Jennifer stand nur ungern im Mittelpunkt. Trotzdem versuchte sie, gut sichtbar und langsam die Rampe hinaufzugehen. Während sie vergeblich nach ihrem Namen suchte, begegnete sie ständig den Blicken irgendwelcher Menschen, einer fremdländischer und exotischer als der andere. Als junge Singlefrau praktisch ohne jede Reiseerfahrung empfand sie diese Blicke als Belästigung, ja, sie machten ihr sogar ein wenig Angst, zumal nirgendwo ein Polizist oder ein anderer Wachposten zu sehen waren.
Ganz ruhig bleiben, sagte sie sich und hoffte, dass irgendjemand über das Getöse hinweg ihren Namen rief. Als sie am oberen Rand der Rampe ankam, war sie sich bedauerlicherweise – oder glücklicherweise – nicht sicher, ob sie schon angesprochen worden war. Da sie sich nicht durch die dahinter stehende Menschenmenge zwängen wollte, drehte sie sich um und ging genauso langsam, wie sie heraufgekommen war, wieder hinunter. Als sie an der Zollschleuse ankam, hatte entweder niemand ihren Namen gerufen oder sie hatte es nicht gehört.

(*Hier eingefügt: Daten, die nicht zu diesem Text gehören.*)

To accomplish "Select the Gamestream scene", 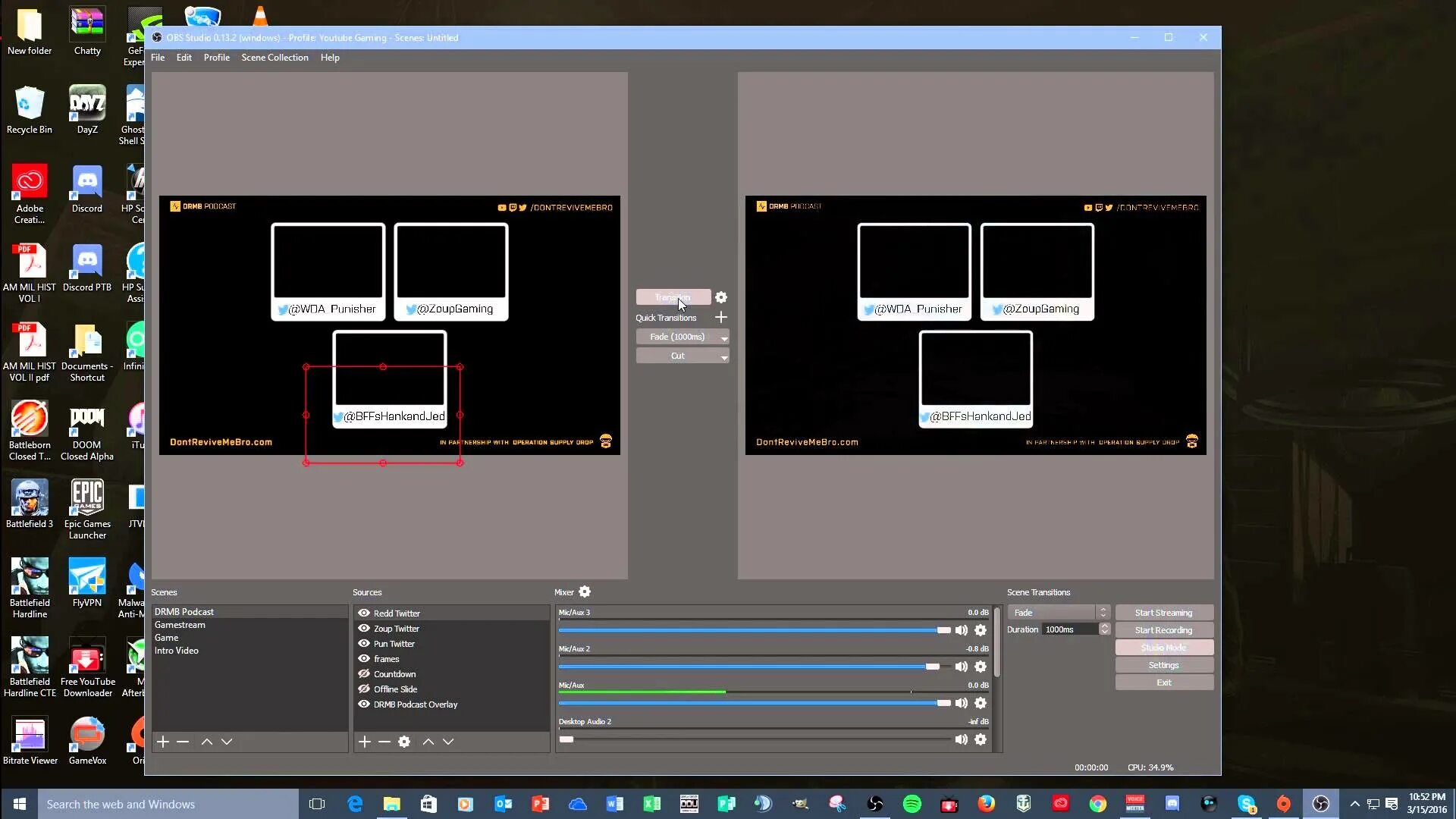I will 181,625.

Sie wollte gerade wieder in den Ankunftsterminal zurückgehen, um sich nach einem Informationsschalter für Hotels zu erkundigen, da flog die Tür auf und ein junger Mann kam herausgestürmt. Seine Gepäckträgeruniform war noch eine Spur unordentlicher als die der Zollbeamten. Er wirkte eher wie ein Student, und seine Uniform war nicht nur zerfleddert, sondern auch viel zu groß. Er schob einen Gepäckwagen mit einem riesigen Kofferberg vor sich her und hatte schon vor der Tür ordentlich Schwung geholt, um die Rampe zu bewältigen. Daher stieß er jetzt um ein Haar mit Jennifer zusammen.
»Ich bitte um Verzeihung«, rief er und brachte sein Gefährt mit einiger Mühe zum Stillstand.

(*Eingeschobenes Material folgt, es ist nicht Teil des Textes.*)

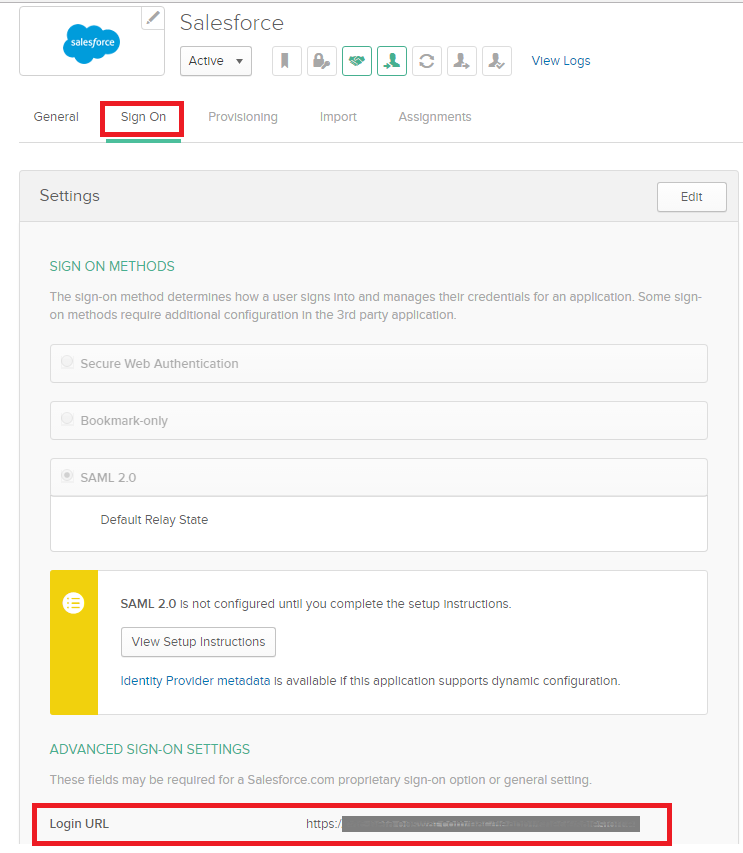
Task: Click the user with checkmark icon
Action: (496, 61)

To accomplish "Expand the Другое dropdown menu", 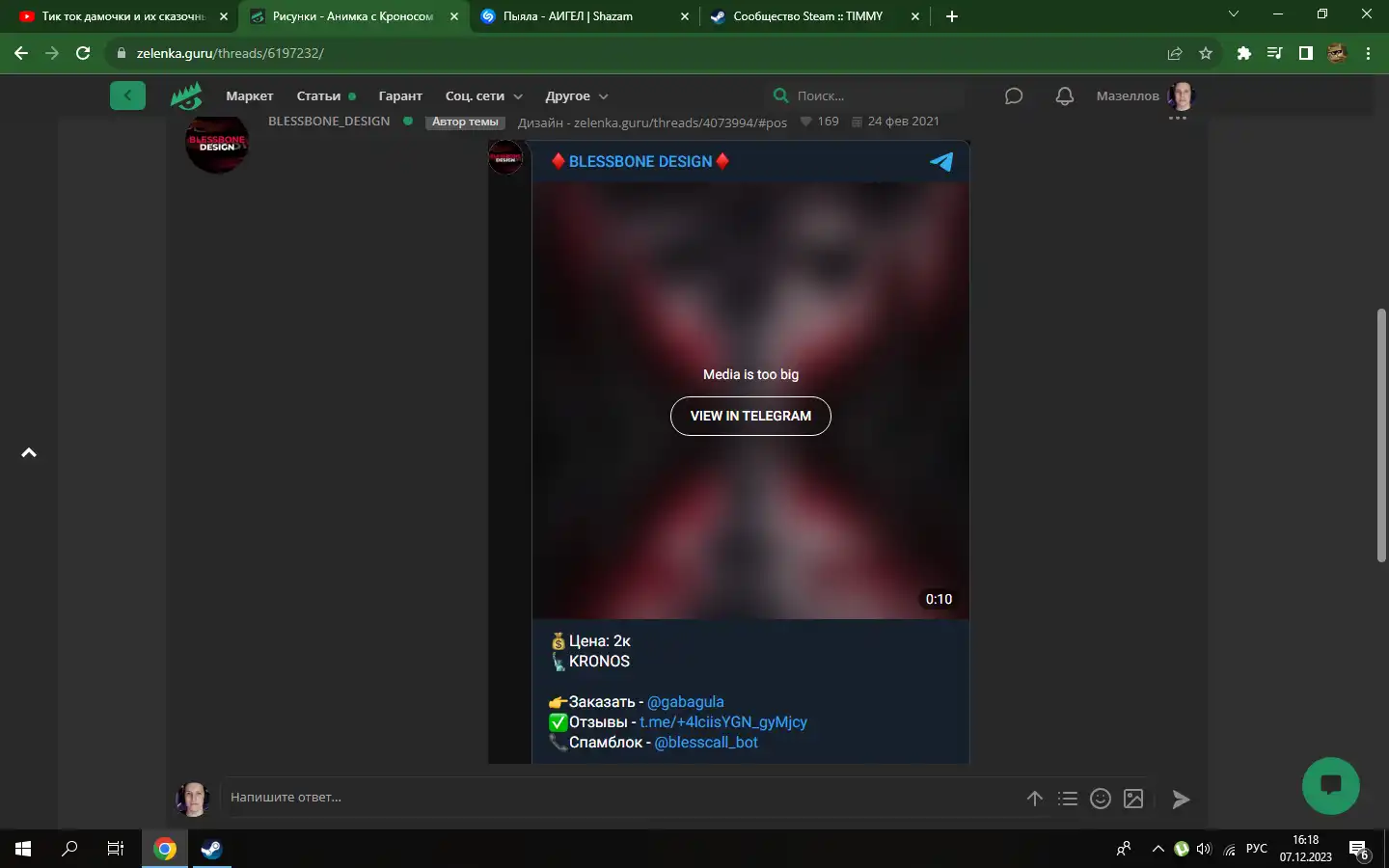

Jennifer trat beiseite. »Meine Schuld. Eine Eingangstür ist eben nicht zum Rausgehen gedacht. Können Sie mir vielleicht sagen, ob es hier irgendwo einen Informationsschalter gibt? Eigentlich wollte mich jemand vom Hotel abholen, aber ich weiß nicht, wo.«
»Von welchem Hotel?«
»Dem Amal Palace.«
Der Gepäckträger pfiff durch die Zähne. »Wenn Sie vom Amal Palace Hotel abgeholt werden sollen, dann ist garantiert auch jemand hier.«
»Aber wo?«
»Gehen Sie die Rampe hoch und dann rechts. Dort ungefähr müssten etliche Leute vom Amal Palace Hotel stehen. Sie tragen dunkelblaue Uniformen.«
Jennifer bedankte sich und schob sich erneut die Rampe hinauf. Sie hatte zwar immer noch Hemmungen, sich durch die Menge zu quetschen, aber sie zwang sich dazu, und genau wie der Gepäckträger gesagt hatte, entdeckte sie das Begrüßungskomitee des Amal Palace Hotel in all seiner sorgfältig gebügelten Pracht. Jennifer fand es zwar etwas merkwürdig, dass sie sich keinen besseren Platz ausgesucht hatten, doch dann sprach sie den Mann an, der eine Kreidetafel mit ihrem Namen in der Hand hielt. Er hieß Nitin und nahm ihr das Gepäck ab. Bevor er sie aus dem Terminalgebäude führte, rief er per Handy einen gewissen Rajiv an, der sie fahren sollte. Freundlich plaudernd gingen sie los.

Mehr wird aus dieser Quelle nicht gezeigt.